#### The problem
A single number is required: the count of lines in the following entries that include the word "dropdown".

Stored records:
--

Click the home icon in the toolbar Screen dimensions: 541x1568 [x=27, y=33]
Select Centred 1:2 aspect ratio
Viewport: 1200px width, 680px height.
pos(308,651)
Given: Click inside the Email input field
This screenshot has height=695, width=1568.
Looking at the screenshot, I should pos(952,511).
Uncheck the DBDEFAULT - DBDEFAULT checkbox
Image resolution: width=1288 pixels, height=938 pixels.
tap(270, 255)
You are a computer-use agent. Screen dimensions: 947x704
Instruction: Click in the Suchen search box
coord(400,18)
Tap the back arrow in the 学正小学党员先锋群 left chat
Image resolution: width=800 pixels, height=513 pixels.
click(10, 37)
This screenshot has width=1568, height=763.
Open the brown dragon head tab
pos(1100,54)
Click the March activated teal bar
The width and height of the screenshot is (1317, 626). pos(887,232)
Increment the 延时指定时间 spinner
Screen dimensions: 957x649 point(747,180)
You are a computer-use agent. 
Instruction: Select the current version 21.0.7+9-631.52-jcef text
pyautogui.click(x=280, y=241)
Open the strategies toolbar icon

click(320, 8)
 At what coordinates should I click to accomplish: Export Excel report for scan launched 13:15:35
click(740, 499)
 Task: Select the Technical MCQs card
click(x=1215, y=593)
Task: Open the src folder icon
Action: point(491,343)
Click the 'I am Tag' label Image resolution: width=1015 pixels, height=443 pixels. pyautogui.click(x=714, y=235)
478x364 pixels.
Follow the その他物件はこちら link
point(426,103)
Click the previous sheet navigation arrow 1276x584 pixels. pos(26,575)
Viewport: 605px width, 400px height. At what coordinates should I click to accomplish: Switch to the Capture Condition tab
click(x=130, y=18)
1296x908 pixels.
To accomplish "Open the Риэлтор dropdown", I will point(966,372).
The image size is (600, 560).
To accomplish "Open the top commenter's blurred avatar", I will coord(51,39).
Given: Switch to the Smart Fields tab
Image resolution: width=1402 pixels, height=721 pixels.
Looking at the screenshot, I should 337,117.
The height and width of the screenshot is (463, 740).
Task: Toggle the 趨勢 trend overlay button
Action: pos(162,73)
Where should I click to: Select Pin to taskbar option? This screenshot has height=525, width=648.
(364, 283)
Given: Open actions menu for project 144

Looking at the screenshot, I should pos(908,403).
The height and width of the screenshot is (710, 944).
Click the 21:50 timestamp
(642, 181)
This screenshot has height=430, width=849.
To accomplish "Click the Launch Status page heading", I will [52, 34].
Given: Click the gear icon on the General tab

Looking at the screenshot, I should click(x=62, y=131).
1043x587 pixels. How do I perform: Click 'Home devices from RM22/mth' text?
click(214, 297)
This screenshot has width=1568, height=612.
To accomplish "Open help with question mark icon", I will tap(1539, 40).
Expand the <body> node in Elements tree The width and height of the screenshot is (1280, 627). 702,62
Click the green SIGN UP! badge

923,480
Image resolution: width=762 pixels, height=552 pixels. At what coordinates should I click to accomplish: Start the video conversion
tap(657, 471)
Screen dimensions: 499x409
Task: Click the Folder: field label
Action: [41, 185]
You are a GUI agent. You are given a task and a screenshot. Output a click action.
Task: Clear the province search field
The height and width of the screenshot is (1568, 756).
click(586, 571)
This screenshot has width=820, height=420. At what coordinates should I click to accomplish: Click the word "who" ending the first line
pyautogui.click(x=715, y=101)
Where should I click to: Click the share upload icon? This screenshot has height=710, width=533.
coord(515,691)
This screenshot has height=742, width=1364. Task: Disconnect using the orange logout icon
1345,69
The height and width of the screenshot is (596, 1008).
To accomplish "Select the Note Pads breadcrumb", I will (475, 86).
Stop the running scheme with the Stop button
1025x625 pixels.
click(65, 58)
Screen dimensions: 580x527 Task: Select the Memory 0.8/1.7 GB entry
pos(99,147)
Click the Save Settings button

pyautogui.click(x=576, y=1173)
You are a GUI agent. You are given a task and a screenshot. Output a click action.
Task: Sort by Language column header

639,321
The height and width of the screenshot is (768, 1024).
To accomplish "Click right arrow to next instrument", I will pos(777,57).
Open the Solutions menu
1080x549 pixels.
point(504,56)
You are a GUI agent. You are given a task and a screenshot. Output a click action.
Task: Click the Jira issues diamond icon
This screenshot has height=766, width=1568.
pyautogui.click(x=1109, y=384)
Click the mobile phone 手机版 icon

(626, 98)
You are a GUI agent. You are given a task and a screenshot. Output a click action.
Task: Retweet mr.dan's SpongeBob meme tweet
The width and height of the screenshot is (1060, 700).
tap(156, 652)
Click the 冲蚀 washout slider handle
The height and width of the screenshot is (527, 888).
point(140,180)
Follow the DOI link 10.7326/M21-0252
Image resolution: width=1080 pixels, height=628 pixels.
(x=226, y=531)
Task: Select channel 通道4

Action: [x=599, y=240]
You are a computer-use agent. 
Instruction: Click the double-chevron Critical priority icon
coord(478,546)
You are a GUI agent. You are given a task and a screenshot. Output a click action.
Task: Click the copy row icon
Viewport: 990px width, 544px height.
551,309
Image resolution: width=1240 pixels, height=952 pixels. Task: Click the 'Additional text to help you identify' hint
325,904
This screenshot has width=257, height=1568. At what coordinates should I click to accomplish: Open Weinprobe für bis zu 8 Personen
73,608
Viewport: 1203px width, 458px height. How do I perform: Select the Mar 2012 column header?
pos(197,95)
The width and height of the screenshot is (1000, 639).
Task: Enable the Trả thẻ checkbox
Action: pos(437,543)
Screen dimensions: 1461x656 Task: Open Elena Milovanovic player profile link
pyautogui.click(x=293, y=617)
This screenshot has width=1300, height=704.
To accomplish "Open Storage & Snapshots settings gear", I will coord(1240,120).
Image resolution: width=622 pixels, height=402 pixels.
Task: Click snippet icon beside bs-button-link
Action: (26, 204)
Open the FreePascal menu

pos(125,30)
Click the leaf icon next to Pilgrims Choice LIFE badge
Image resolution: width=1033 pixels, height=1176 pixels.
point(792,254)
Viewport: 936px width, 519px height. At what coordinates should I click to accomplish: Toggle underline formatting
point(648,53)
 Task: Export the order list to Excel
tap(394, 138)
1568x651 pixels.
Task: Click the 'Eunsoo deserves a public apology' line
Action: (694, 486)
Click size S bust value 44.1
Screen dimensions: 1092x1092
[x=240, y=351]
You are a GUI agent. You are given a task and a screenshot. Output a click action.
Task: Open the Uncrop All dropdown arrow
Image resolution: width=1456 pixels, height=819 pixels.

--

#### Output of the exercise
2